Se non riesce a spendere questi soldi nei tempi, o non si ottiene una proroga a cui si oppongono proprio gli alleati politici di questa maggioranza, questi soldi vanno restituiti, non si dovrebbe parlare di questo tema anche in sede di assestamento?

In questo contesto suona beffa il fatto che i comuni, e cioè i soggetti che più di altri sono avanti nella spesa dei fondi PNRR, vengano pesantemente penalizzati non solo perché alcune amministrazioni centrali sono in grande ritardo nel rendere possibile il rimborso degli anticipi che i comuni hanno fatto, ponendo così i comuni, che più si sono impegnati ed esposti, in una grave situazione finanziaria, anche perché i comuni sono stati colpiti da un taglio di ben 250 milioni con la legge di bilancio del 2024 e, paradossalmente, questo taglio colpisce proprio quelli più attivi nello sfruttare le opportunità offerte dal PNRR, scelta che, per quanto in parte rivista a seguito delle proteste dei comuni e delle opposizioni, è stata ugualmente, con protervia incomprensibile, confermata.

Da ultimo, un'osservazione sul Rendiconto 2023 che getta ombre anche sul futuro, da cui emergono, con grande evidenza, i risultati perversi delle diverse misure di condono fiscale adottate da questo Governo, secondo la logica “pochi, maledetti, subito”. Ebbene, nel 2023 la rottamazione-quater ha dato un risultato superiore alle attese: 6,8 miliardi contro i 2,8 inizialmente previsti. Attenzione però, hanno aderito in molti, e quindi si sono avuti subito più introiti, maledetti e subito. Ma molti di quelli che hanno aderito lo hanno fatto solo per farsi un'assicurazione a vita contro la riscossione ordinaria.

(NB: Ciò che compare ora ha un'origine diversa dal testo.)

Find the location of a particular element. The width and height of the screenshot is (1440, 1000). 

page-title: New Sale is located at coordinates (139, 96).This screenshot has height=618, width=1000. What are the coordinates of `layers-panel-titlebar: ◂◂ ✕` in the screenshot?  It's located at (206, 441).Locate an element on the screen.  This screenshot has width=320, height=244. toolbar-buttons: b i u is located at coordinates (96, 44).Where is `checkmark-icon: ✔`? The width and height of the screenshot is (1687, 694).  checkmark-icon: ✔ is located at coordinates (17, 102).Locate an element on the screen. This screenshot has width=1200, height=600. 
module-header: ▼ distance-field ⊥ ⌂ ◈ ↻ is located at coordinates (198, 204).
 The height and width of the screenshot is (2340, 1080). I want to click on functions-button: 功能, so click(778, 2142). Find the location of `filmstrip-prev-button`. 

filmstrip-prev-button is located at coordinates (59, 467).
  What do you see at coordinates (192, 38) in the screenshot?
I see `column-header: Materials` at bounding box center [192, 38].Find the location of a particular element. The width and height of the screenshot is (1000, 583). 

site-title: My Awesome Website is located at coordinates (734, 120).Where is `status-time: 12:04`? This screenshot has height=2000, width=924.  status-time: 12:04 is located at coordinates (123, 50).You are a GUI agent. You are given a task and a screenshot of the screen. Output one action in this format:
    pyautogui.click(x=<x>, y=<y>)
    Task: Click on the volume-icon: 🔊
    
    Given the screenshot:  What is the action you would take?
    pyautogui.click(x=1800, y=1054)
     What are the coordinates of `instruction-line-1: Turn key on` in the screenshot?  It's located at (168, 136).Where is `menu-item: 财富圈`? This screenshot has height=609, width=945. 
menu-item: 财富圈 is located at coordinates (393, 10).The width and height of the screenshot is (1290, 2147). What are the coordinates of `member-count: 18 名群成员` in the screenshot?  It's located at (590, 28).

Hanno infatti pagato una o due rate e poi basta, confidando che una maggioranza amica - amica degli evasori - non farà loro mancare proroghe su proroghe. E infatti, sempre nel 2023, mancano 5,4 miliardi di rate che dovevano essere versate e non lo sono state. E infatti, leggiamo sui giornali di oggi che la macchina dei condoni è già al lavoro con un ricco menù, tre obiettivi: il primo è proprio il ripescaggio delle rottamazioni decadute; il secondo è prorogare a settembre la rata in scadenza al 31 luglio; il terzo è un'altra bella rottamazione che riguarda gli incarichi affidati al 31 dicembre 2023. Tappeti rossi agli evasori e pochi introiti, pochi, maledetti e subito, ma soprattutto pochi.